By Brooks Hanson | 14 September, 2017

This is a cross-posting of an article by Brooks Hanson, Senior Vice President at the American Geophysical Union, originally at EOS, with added quotes.

Logos for AGU and Hypothesis.We are pleased to announce that this month AGU is implementing a new way to review manuscripts across all our journals: Hypothesis. Hypothesis is a mission-driven organization working to build open-source software that enables annotation on digital documents. It is already being used in diverse fields including education, research, journalism and publishing.

In a traditional review, a reviewer might provide a long, itemized list of comments tied to pages and paragraphs or line numbers in a manuscript. Some also mark up a manuscript using track changes in Word or use the editing features in a PDF document while also providing other comments and a summary separately. Multiple reviews yield separate markups that cannot easily be merged.

Why not have all the comments in one document for the author, organized by who created them and tagged by the type and importance of a comment? Even better, also have the comments in list form that can be exported, filtered and sorted, and allow the authors to respond either in line, or using the list.

“The process of peer review can be improved. The easier and more efficient we can make it, the quicker we can move science forward. Annotation is a proven way of focusing observations and critique in the margin, right where it’s relevant,” said Dan Whaley, Hypothesis CEO. “This work highlights the potential utility of annotation from pre-publication through post-publication use cases and showcases the value of a consistent UX and workflow for creating annotations based on open source software and open web standards.”

We are implementing this solution for our journals by incorporating the Hypothesis annotation tool into GEMS, our editorial system. This work is a cooperative effort by eJournalPress, which provides GEMS, and Hypothesis, with initial support from the Alfred P. Sloan Foundation, and some extensive work and testing by the publications staff at AGU.

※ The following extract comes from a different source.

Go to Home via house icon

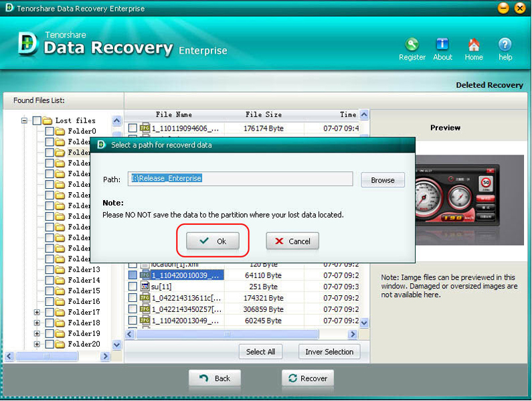[474, 45]
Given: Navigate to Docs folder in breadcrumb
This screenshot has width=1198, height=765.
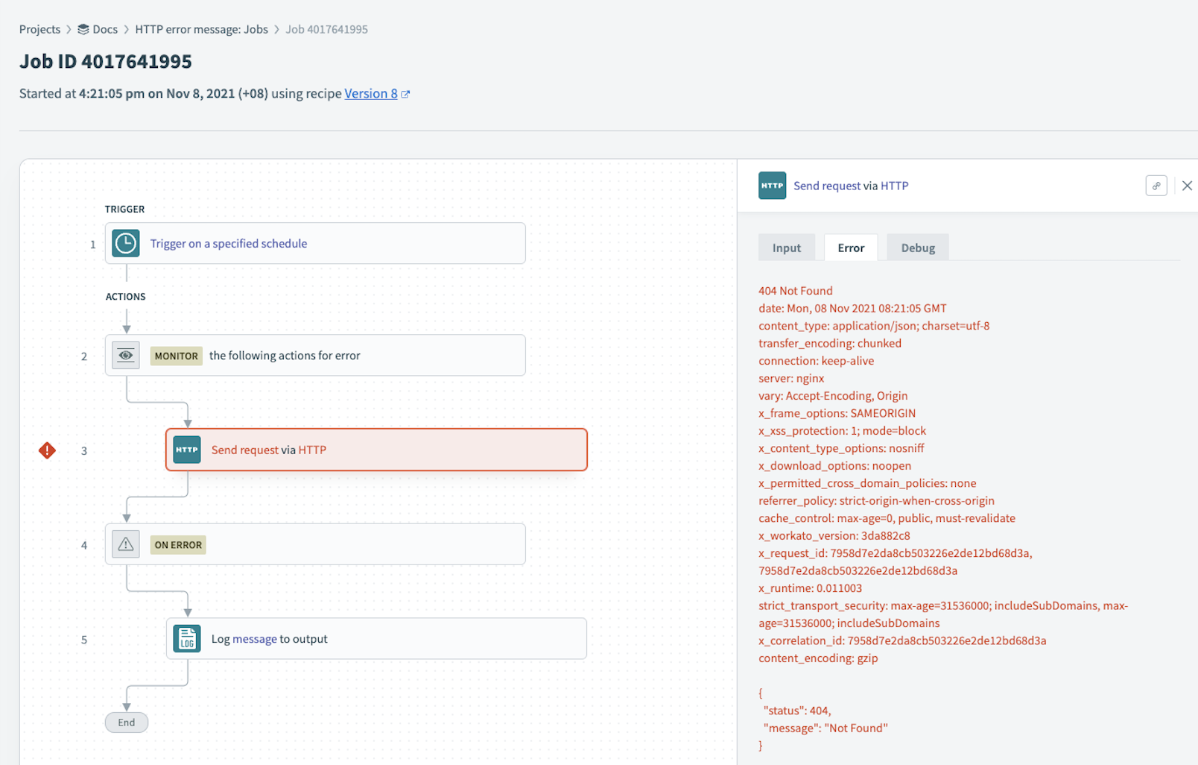Looking at the screenshot, I should [104, 29].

“eJournalPress has collaborated with Hypothesis and AGU over the past two years integrating the Hypothesis annotation tool to provide Editors and Reviewers with a enriched review process,” said Joel Plotkin, eJournalPress CEO. “We have presented this new integration at our annual US and UK user’s group meetings and it was well received. Our customers look forward to using this and other tools to advance the scientific process.”

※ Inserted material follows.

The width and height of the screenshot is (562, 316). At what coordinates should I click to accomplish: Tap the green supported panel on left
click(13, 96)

Annotation example in an AGU journal.The Hypothesis software allows each reviewer to make inline comments and organizes these by reviewers, editors, authors and importance all in one file. Confidential comments for the editor can also be included.

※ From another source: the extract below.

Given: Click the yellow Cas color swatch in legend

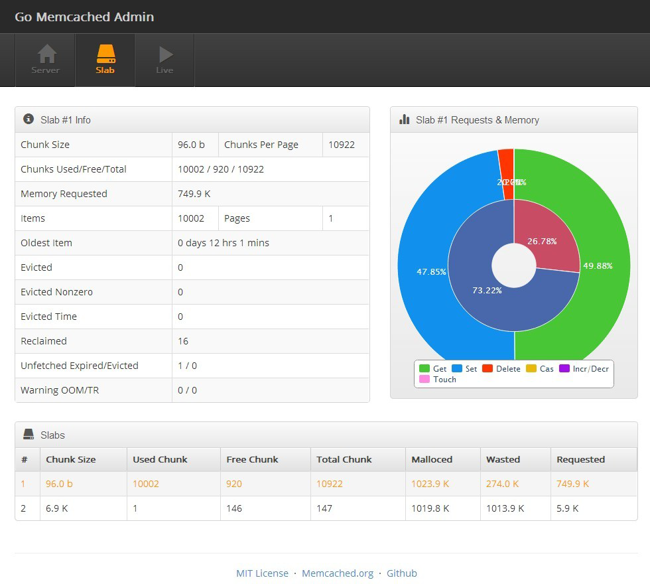Looking at the screenshot, I should coord(532,368).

Currently, each reviewer will only see their annotations while the editor can see the full collection, and the authors can see all non-confidential annotations. Thus, anonymity and viewing rights are preserved.

Each annotation is labeled to help organize the review. Current labels include a summary comment, major issue, minor issue, text edit, comment on a figure, and comment regarding a reference, and these can be filtered for ease of viewing. The annotations can also be collated separately and formed into a “traditional” review.

Authors can respond inline to reviewers’ comments on the same file, providing a means for a more effective dialog among the participants in the peer review process.

Using annotations in a review does require online access (although annotations are saved immediately) but online availability has expanded greatly in the past few years. Some instructions are available here.

Conducting a review using annotations is entirely optional — a reviewer can still choose the traditional way if they wish. For those that do wish to try it, we welcome feedback. Feedback is important to refine and improve the experience and provide broader familiarity with this development.

We appreciate that any changes and innovations may take some time to get used to; however, this approach opens up some additional opportunities for collaboration and improvement in the peer review process.